• _Excerpted data_:

----------

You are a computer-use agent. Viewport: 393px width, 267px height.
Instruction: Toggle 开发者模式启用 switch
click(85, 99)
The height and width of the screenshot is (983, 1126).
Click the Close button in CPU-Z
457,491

----------

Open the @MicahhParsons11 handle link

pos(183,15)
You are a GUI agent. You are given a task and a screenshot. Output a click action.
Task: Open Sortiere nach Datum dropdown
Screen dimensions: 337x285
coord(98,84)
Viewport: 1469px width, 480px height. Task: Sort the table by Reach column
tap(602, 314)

----------

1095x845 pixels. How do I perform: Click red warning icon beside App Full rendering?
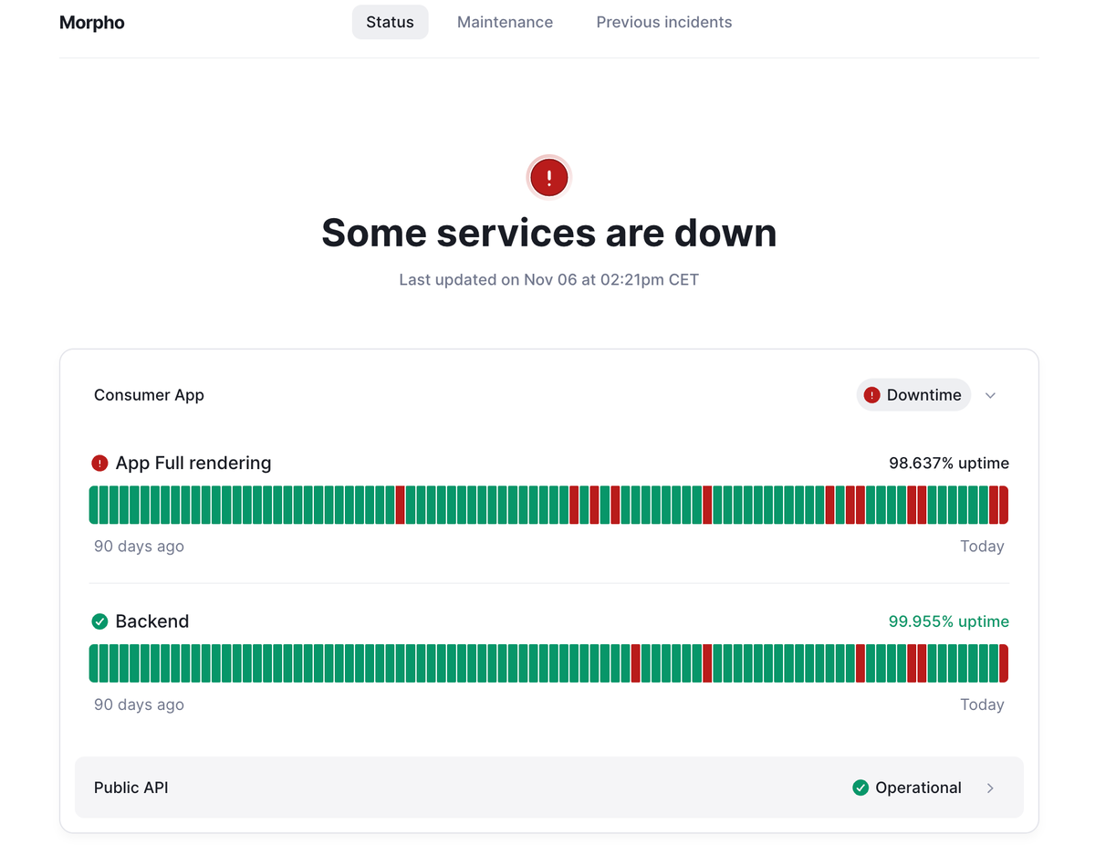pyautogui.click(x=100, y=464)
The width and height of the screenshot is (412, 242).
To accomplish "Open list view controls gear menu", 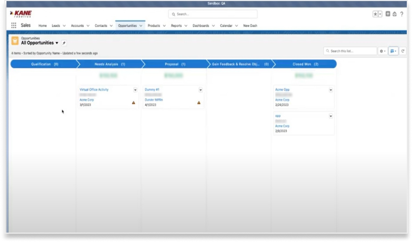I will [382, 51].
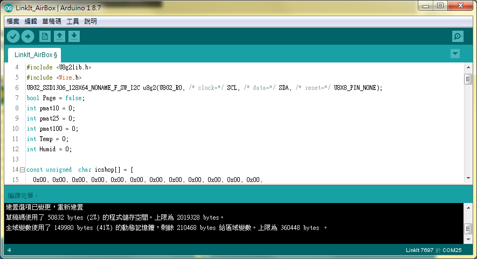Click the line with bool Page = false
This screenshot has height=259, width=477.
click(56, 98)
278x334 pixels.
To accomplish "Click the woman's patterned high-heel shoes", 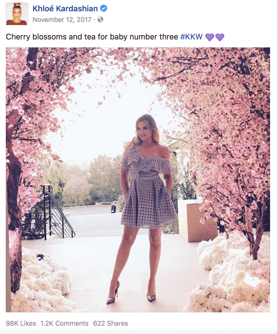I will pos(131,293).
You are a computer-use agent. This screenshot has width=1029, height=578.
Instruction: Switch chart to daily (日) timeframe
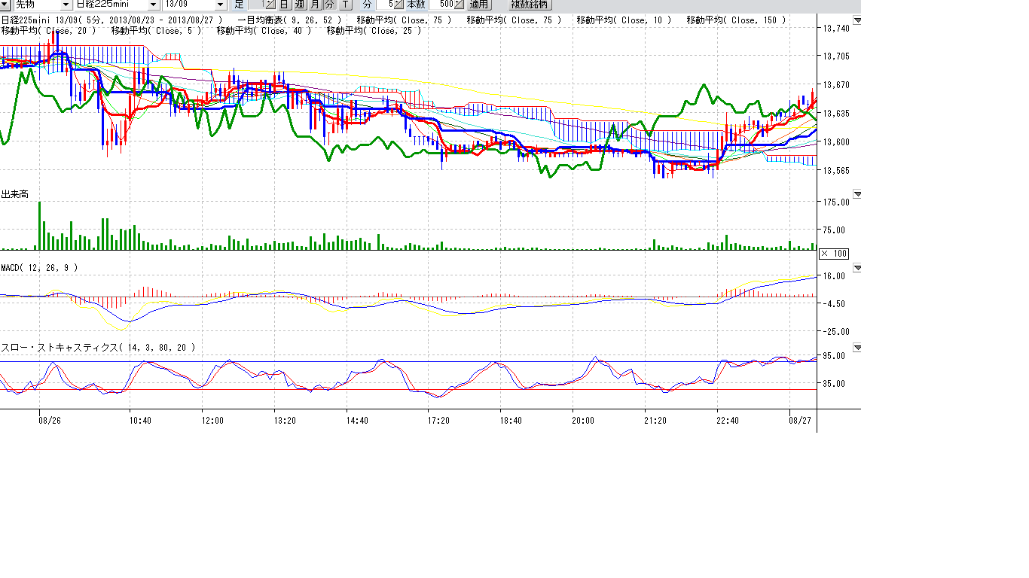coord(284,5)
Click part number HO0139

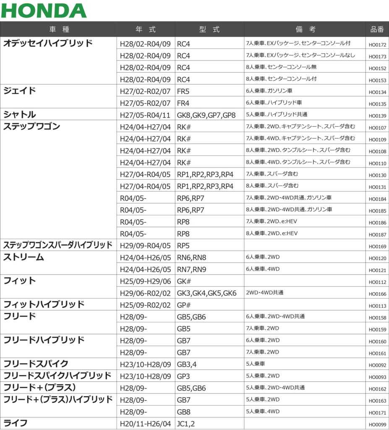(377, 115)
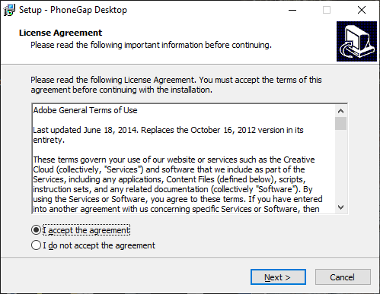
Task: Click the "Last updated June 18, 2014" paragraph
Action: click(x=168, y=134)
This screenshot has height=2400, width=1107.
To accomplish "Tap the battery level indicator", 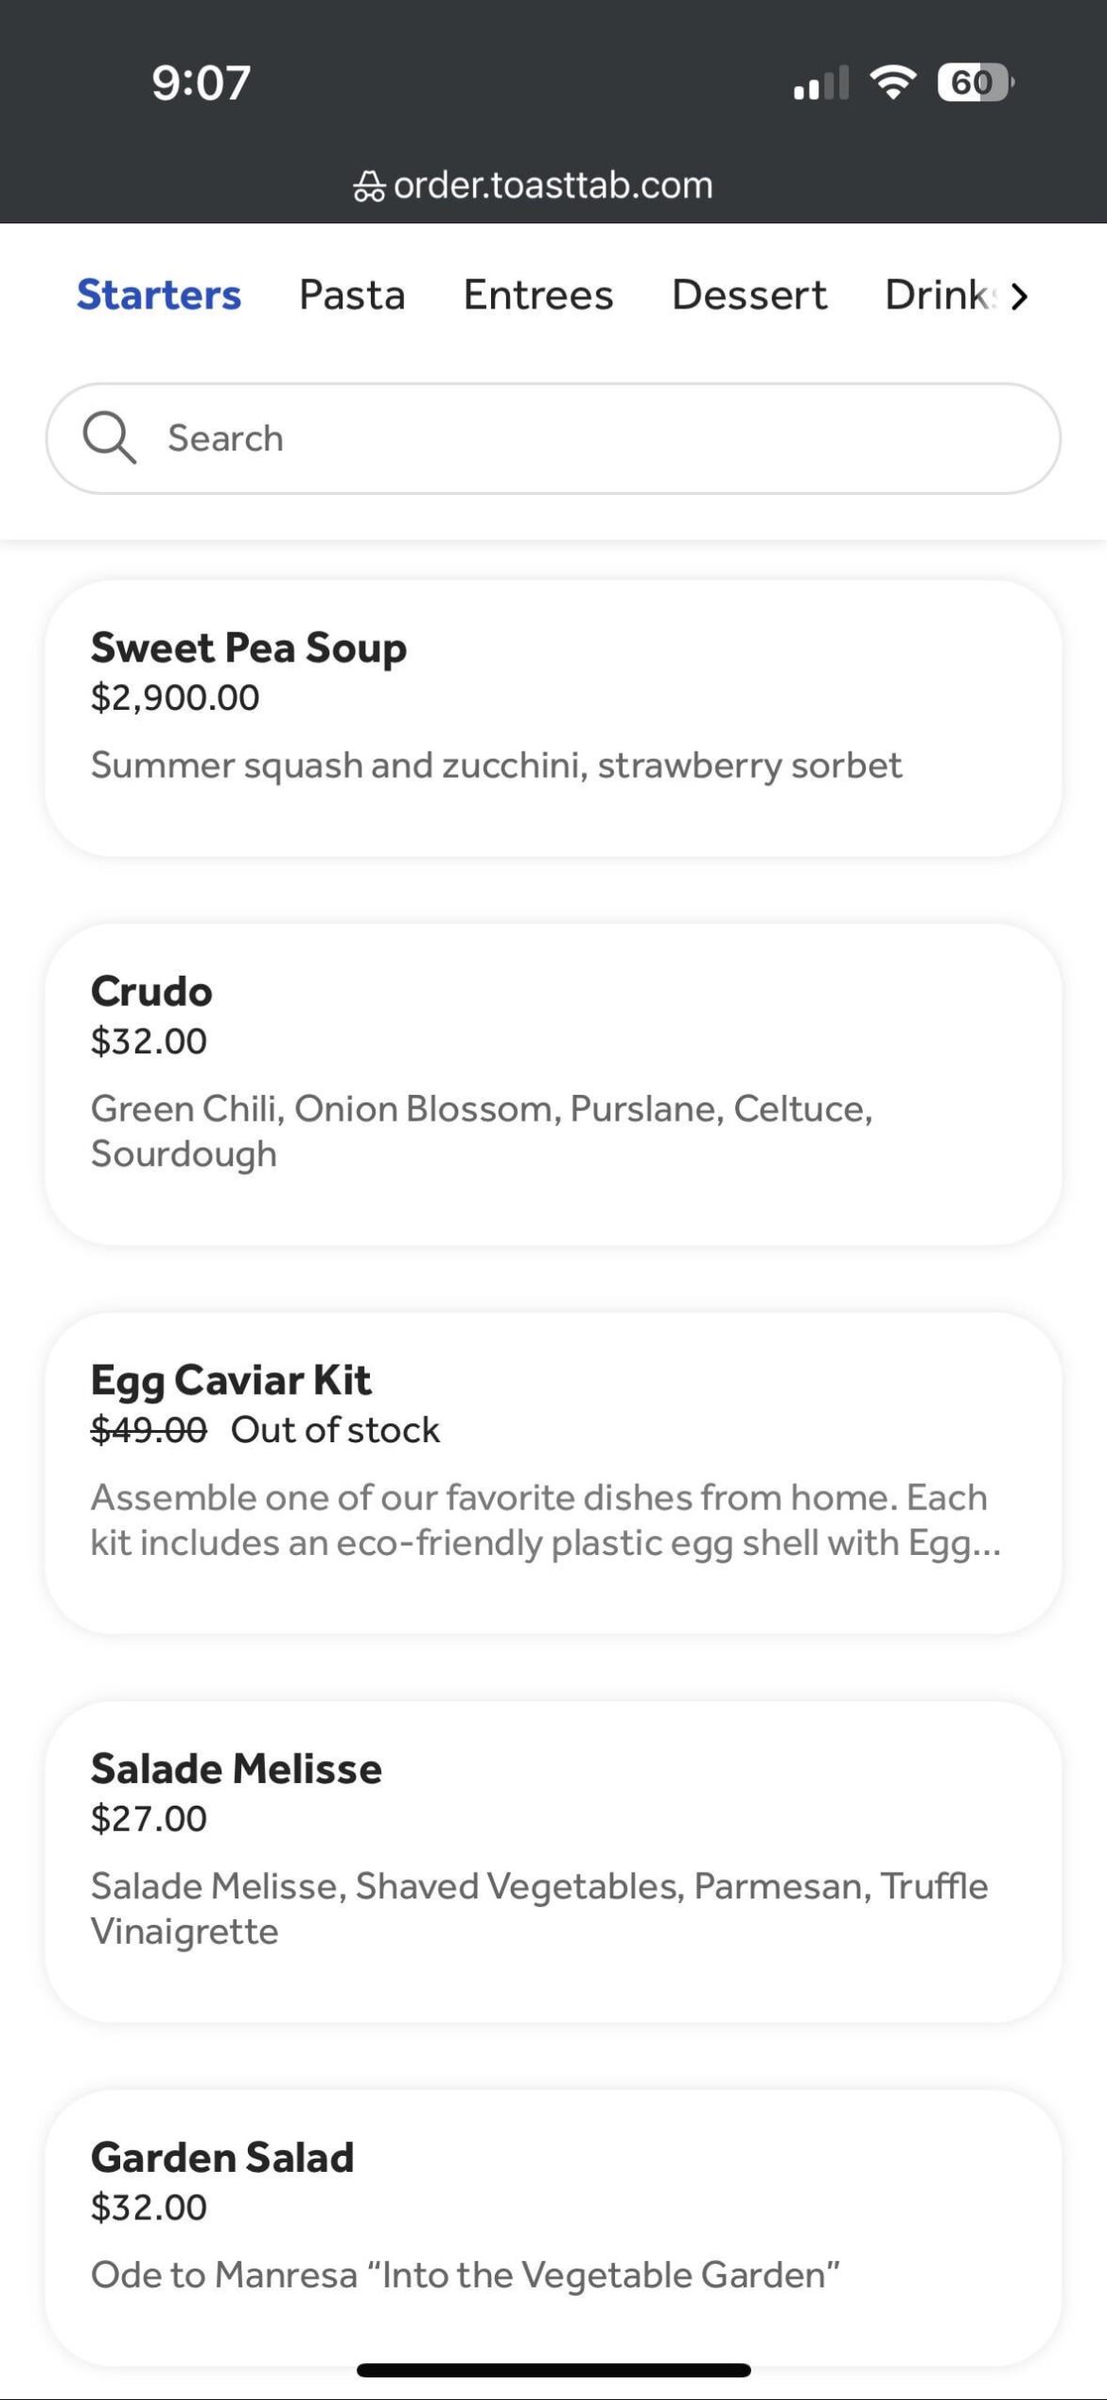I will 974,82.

----------

• _What you need to do_: Find the string "computer" in the entries above. Copy each line where it occurs.

• _Task output_:
You are a computer-use agent. Viewport: 393px width, 267px height.
You are a computer-use agent. This screenshot has width=1029, height=578.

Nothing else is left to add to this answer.